Work required ▸
The line holding "Given: Click the" is the last one to output; start at the first line of the data, keep every line in between exactly, and leave out pictures.

Saved entries
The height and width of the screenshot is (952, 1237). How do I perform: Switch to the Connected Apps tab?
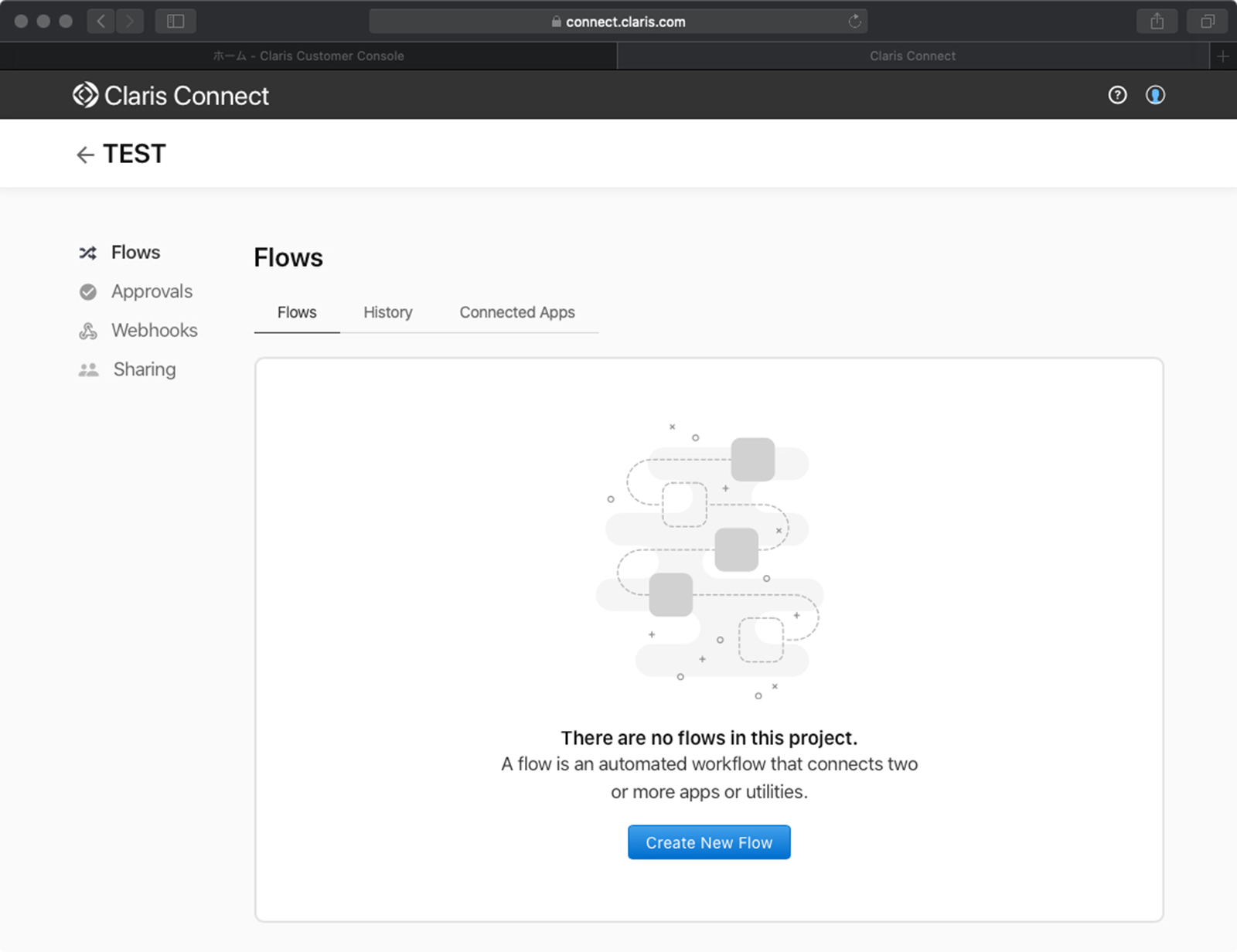tap(516, 312)
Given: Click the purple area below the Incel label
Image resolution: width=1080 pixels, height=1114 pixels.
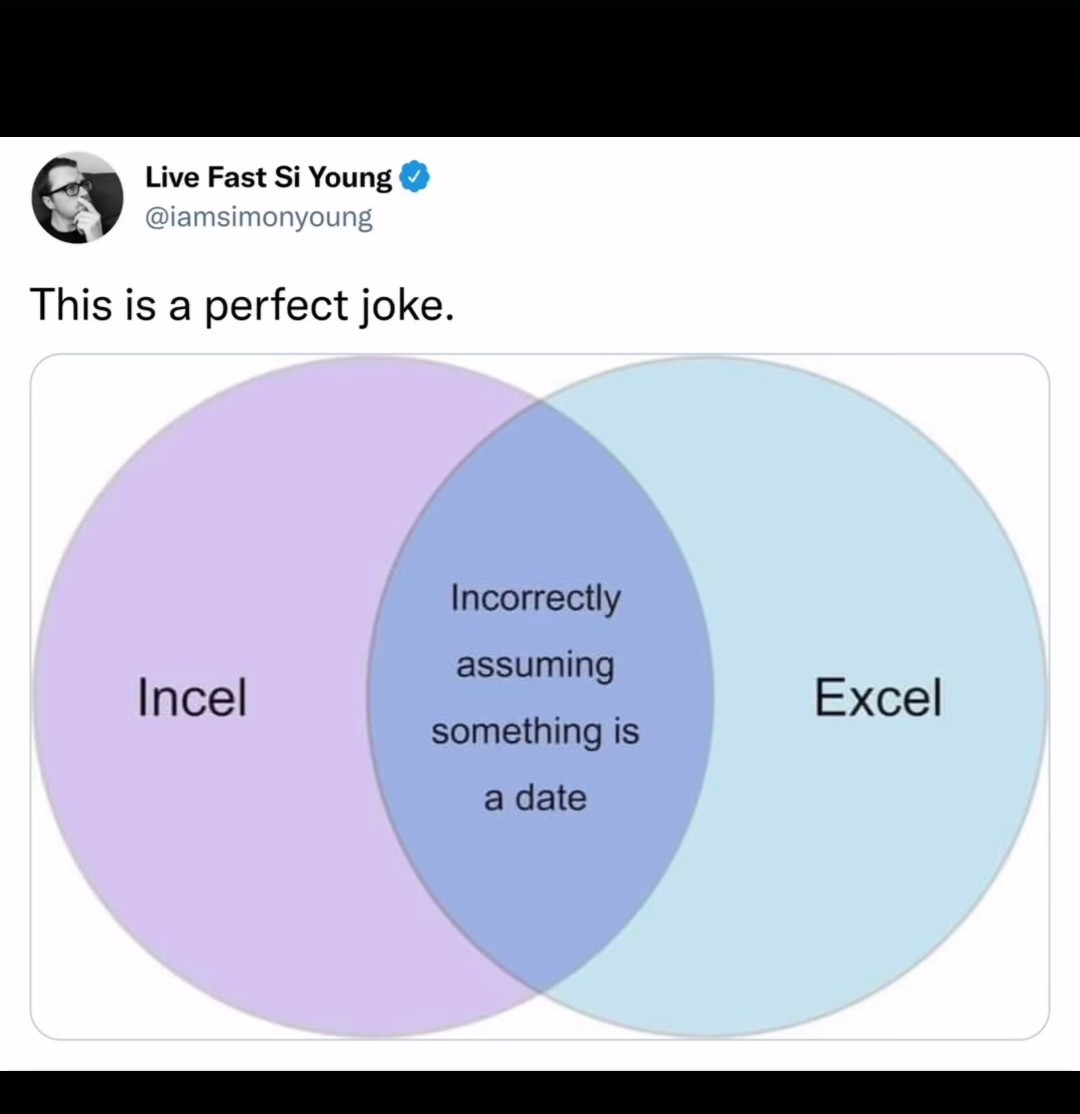Looking at the screenshot, I should [x=213, y=853].
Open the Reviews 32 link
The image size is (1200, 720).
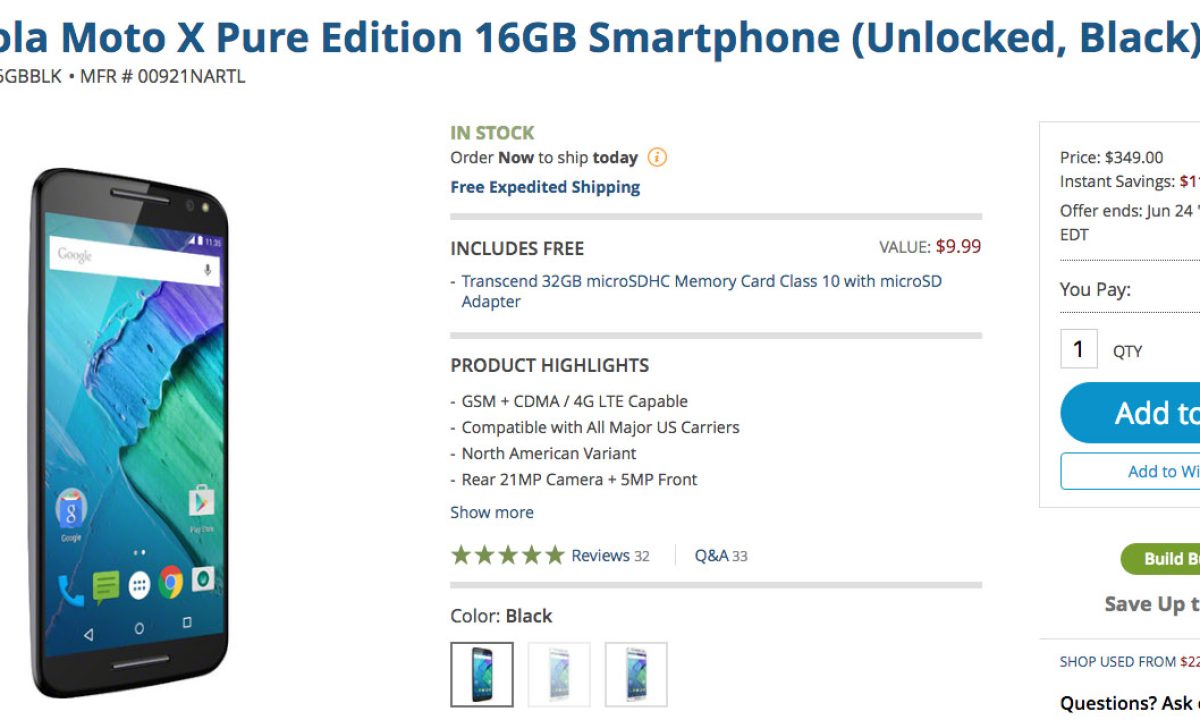[x=610, y=555]
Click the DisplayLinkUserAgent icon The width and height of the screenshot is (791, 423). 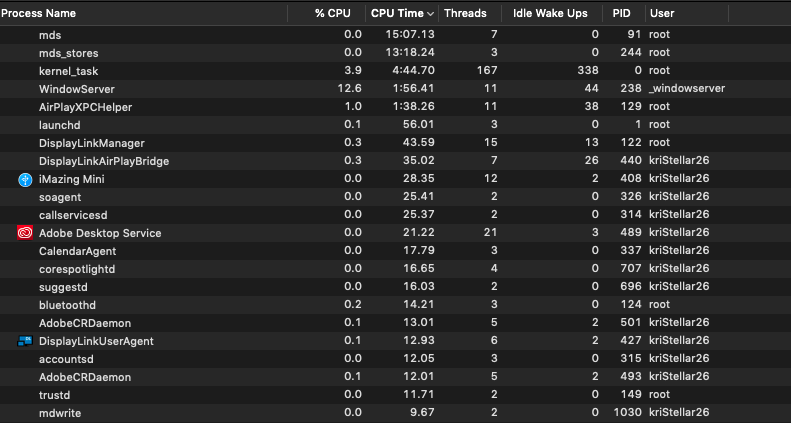[25, 341]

Result of this task ▸
The height and width of the screenshot is (952, 1237). How do I perform: Switch to the Connected Apps tab?
tap(516, 312)
Given: Click the purple area below the Incel label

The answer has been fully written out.